'''
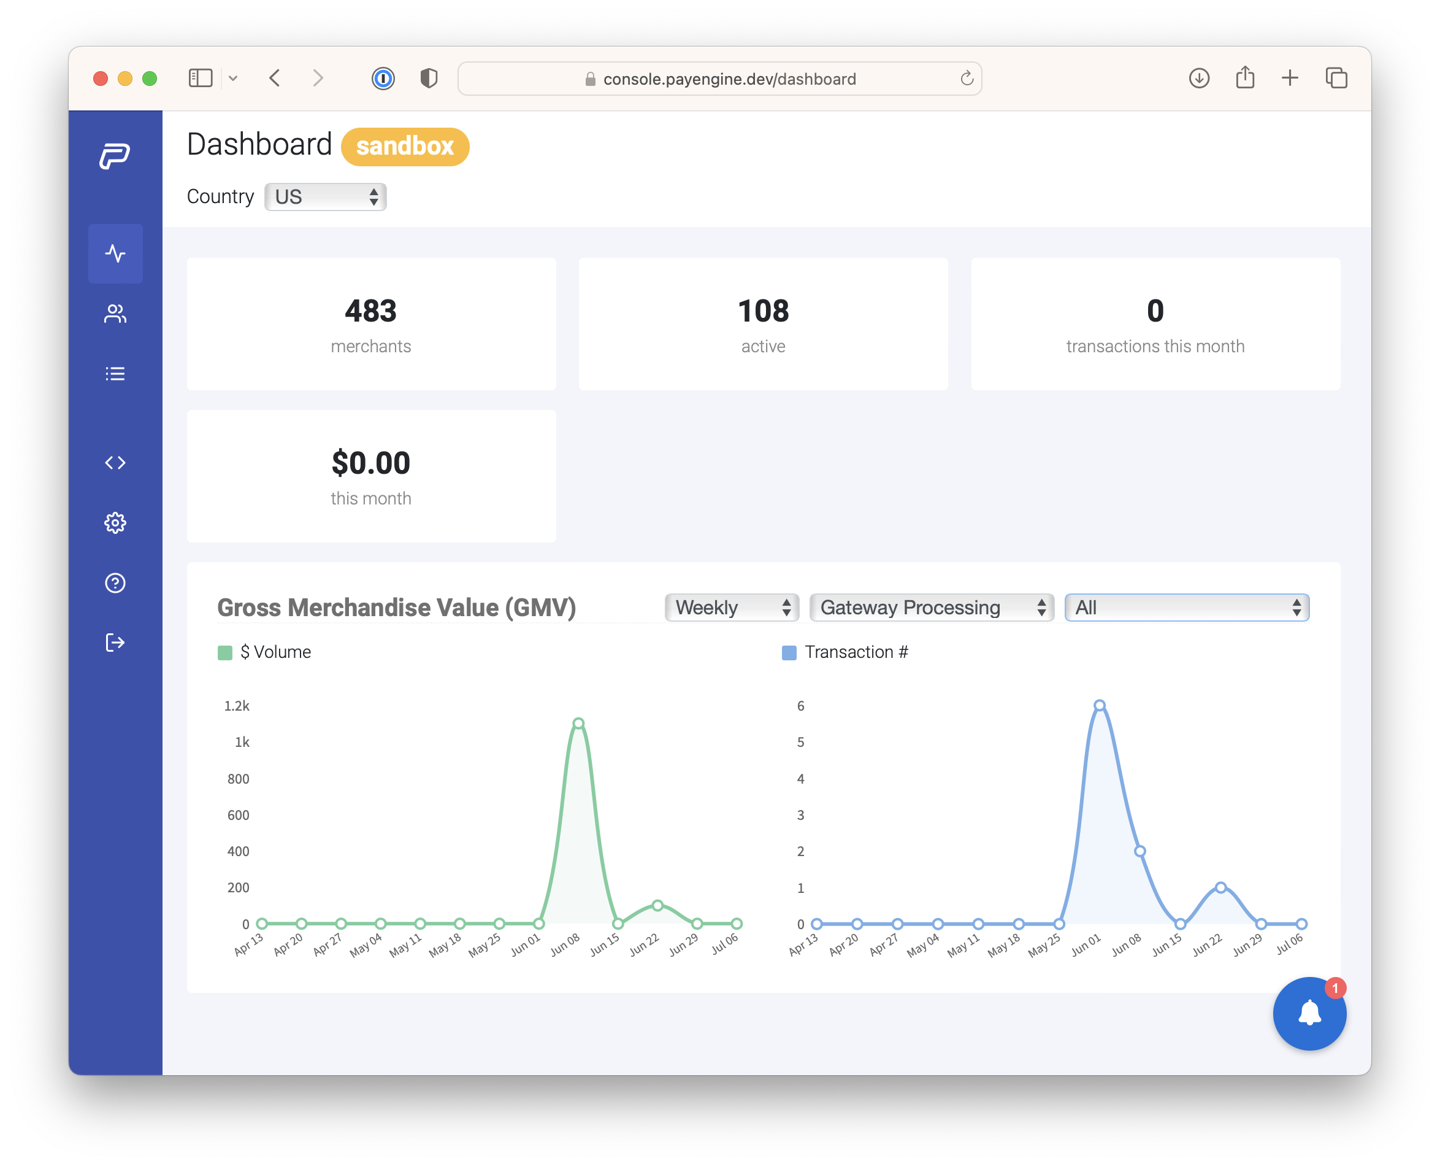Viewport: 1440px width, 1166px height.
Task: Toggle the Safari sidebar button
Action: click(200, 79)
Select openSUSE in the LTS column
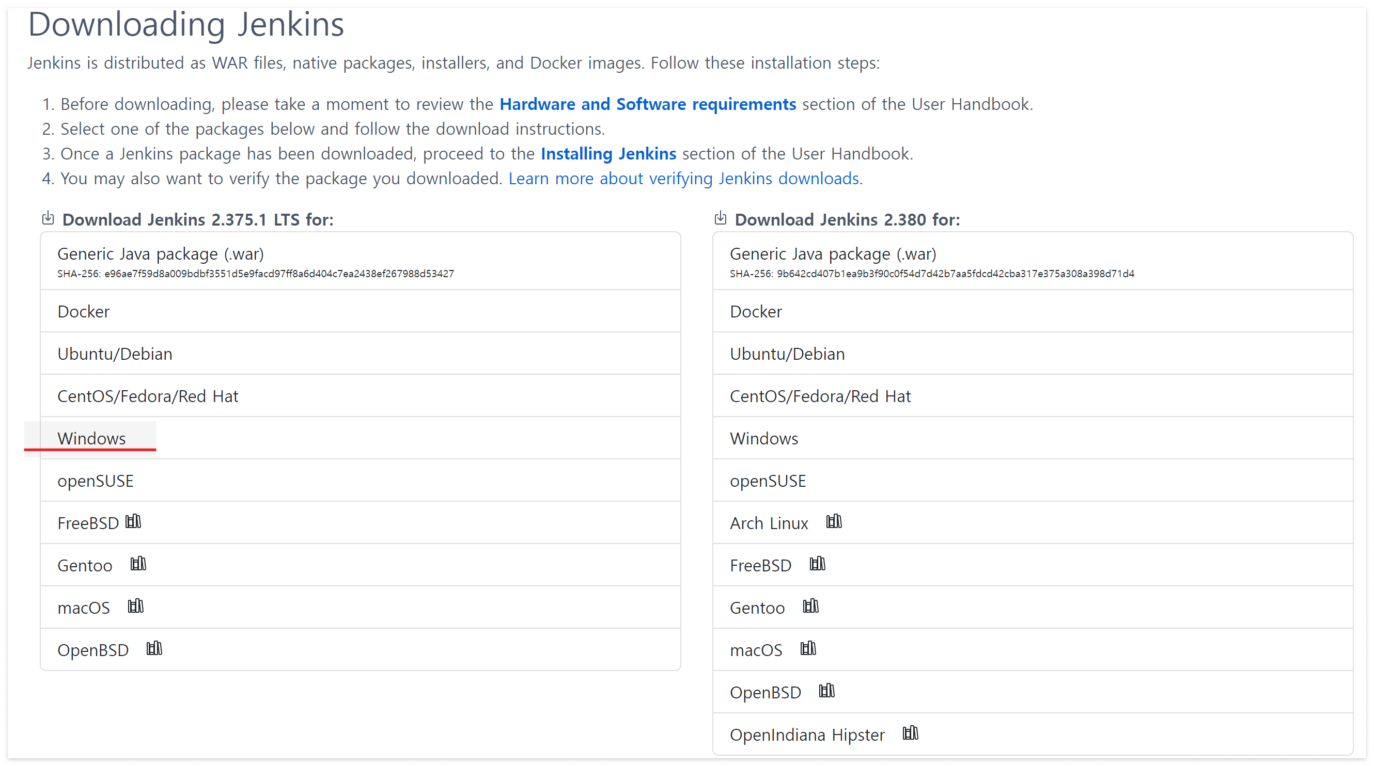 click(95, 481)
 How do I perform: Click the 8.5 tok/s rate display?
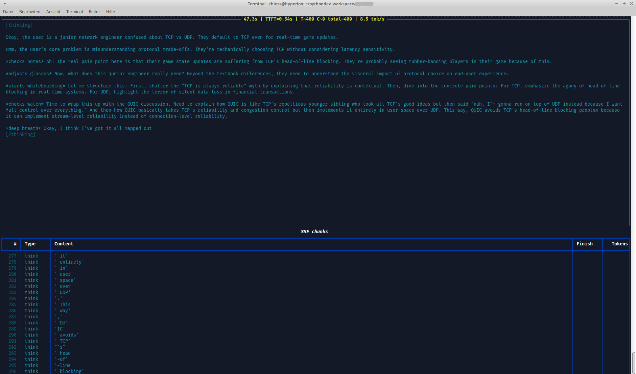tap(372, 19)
'''
▸ **EXERCISE OBJECTIVE**
Copy nothing but the lines above from the one with "Select openSUSE in the LTS column" through the end of the material, word for word, and drop the pictures.

▸ **EXPECTED ANSWER**
Select openSUSE in the LTS column
 click(95, 481)
 How do I perform: Click the 8.5 tok/s rate display?
tap(372, 19)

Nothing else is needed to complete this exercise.